* **Try it**
Copy each line containing the word "click" from the records that follow, please.

* **Materials provided**
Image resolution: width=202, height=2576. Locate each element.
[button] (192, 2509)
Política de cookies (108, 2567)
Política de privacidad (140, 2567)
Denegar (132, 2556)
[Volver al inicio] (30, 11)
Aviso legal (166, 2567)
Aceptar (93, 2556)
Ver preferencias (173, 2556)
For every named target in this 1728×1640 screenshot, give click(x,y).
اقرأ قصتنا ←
--
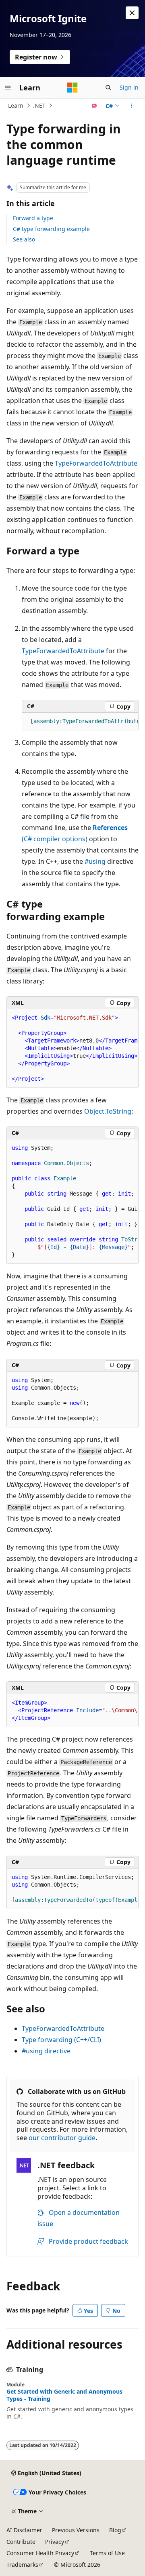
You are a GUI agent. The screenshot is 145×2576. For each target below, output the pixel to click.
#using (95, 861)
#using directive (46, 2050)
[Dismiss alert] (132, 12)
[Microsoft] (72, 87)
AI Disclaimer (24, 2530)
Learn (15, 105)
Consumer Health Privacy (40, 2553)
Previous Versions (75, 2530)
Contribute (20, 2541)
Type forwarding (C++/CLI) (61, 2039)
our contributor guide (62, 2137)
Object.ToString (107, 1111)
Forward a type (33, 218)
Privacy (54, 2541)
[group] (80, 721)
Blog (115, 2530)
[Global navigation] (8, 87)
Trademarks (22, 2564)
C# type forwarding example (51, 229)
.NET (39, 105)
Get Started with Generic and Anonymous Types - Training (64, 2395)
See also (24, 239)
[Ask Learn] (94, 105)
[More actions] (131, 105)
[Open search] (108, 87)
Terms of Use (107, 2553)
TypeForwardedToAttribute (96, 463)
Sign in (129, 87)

* **Output of the exercise**
For every named target in this 1728×1640 screenshot, give click(x,y).
You are a GUI agent. The screenshot is 145×2576. For each target below, output the pixel to click.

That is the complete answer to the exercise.